We included TMB in discussion and conclusion. The reason why we hesitated to put TMB in the conclusion was that we wanted to mention only the novel results of our work.

  1. FoxP3 represents Tregs, CD68 represents TAM. The importance of these two markers has already been discussed extensively. Without more experiments or prospective study with novelty, the revised version is still not qualified for publication in a journal like Cancers.

We agree that the importance of these two markers has already been extensively discussed. However, the overwhelming majority of work focused on the prognostic significance of these markers in various cancer types. Our work is unique and novel in that we have shown that these markers are related to the effectiveness of checkpoint inhibitors immunotherapy and are therefore the predictive biomarkers that we so fundamentally need for this treatment modality.

Although our study was prospective and clinically oriented, we agree that our results must be verified on a larger group of patients. Our study generates a hypothesis for the potential use of these biomarkers. On other hand, the landmark study by Le et al on PD-1 Blockade in Tumors with Mismatch-Repair Deficiency published in the New England of Medicine in 2015 had only 41 patients but revolutionized the whole field of oncology. Similarly, study with checkpoint inhibitors in early MSI-H rectal cancer published last year had only 12 patients (!!! and also published in NEJM) and rewrote the treatment guidelines.

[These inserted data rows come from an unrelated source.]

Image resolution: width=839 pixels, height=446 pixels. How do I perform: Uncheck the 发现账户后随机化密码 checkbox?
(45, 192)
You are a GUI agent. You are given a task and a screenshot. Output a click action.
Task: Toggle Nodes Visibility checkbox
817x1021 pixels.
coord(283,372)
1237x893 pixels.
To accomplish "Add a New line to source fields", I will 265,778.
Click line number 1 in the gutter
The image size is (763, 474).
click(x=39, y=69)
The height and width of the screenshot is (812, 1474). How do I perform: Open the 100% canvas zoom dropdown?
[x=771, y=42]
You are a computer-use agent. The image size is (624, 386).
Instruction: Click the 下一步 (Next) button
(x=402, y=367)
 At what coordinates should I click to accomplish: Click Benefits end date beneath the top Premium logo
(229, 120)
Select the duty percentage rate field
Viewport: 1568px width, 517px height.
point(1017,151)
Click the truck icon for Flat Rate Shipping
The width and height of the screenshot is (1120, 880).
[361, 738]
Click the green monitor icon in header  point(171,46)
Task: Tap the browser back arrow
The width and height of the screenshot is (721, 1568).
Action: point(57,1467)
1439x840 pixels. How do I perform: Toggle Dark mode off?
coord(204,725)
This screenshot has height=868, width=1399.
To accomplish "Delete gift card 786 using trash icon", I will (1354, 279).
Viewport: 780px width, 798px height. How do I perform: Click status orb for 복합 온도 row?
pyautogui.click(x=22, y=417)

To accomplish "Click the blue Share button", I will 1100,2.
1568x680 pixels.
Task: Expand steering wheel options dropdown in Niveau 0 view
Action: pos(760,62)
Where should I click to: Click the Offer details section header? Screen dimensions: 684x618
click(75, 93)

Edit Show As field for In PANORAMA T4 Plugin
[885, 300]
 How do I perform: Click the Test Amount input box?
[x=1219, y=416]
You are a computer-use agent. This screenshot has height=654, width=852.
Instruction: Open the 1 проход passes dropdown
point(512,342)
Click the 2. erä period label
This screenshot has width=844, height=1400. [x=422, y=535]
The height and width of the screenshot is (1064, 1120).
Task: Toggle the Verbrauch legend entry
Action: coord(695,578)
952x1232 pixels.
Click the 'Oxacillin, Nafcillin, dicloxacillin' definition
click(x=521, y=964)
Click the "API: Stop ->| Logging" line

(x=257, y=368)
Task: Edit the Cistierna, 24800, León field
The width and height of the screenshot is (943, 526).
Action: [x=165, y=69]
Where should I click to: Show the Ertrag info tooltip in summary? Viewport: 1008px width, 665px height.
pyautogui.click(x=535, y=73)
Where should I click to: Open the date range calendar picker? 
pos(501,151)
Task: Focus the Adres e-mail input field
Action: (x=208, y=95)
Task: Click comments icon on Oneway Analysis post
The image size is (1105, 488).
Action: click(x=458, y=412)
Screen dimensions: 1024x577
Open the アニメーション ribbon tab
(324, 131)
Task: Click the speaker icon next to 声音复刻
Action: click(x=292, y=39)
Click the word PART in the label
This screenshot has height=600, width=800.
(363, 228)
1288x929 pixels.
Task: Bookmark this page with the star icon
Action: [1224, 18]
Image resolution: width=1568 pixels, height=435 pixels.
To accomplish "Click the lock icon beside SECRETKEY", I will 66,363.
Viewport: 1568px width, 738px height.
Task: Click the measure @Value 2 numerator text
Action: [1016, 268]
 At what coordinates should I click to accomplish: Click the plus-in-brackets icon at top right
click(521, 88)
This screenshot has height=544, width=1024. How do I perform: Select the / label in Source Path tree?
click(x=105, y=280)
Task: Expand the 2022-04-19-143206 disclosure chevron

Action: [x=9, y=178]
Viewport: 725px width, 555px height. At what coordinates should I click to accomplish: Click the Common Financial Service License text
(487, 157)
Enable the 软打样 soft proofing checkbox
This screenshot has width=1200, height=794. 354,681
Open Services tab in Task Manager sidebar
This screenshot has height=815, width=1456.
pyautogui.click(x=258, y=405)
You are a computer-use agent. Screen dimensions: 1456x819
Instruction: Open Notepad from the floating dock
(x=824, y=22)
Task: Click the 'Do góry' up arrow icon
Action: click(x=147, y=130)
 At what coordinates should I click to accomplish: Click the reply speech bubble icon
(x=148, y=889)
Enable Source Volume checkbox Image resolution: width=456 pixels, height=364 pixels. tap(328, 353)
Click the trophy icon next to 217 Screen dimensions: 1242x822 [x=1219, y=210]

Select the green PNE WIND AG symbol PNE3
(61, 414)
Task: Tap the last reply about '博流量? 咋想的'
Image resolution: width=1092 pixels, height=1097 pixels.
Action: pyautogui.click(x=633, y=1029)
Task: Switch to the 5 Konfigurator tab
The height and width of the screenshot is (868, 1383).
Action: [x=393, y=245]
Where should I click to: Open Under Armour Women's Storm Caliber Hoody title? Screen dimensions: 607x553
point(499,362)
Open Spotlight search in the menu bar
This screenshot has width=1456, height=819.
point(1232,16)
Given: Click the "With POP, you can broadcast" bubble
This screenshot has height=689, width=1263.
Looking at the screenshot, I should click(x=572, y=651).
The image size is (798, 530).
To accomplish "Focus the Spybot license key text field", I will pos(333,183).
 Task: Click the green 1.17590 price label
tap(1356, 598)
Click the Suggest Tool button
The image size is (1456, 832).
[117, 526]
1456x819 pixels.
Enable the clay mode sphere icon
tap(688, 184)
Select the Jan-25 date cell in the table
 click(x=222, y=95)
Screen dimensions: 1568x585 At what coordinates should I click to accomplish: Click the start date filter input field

Therefore, we think that our study is suitable for publication in such a prestigious journal as Cancers.

 

Reviewer 3 Report

The revised manuscript by Grell et al. has improved significantly .

There is one point that needs to be addressed: 

in line 171 the Authors deleted "nivolumab". However the drug used in the study must be stated. The study is useless without exact specification of the drugs used.

In case of patients studies, also a brief generalized description of the treatment regiment should be given. However, I'm aware that this may differ between patients...

Author Response

Dear reviewer,

thank you for your comments.

We added treatment specifications. All patients were treated with anti-PD-1 therapy. Patients were treated with nivolumab (all patients with malignant melanoma, 10 patients with NSCLC) or pembrolizumab (5 patients with NSCLC). The dosing is also described in Material and Methods.

Regards

Peter Grell

Round 3

Reviewer 2 Report

Please delete all the results discussing MM and NSCLC together as ‘whole group’, including Tables, Figures, and manuscripts.

Author Response

Dear reviewer,

Thank you for your commnets.

we made all the suggested changes and removed the "whole group" analysis.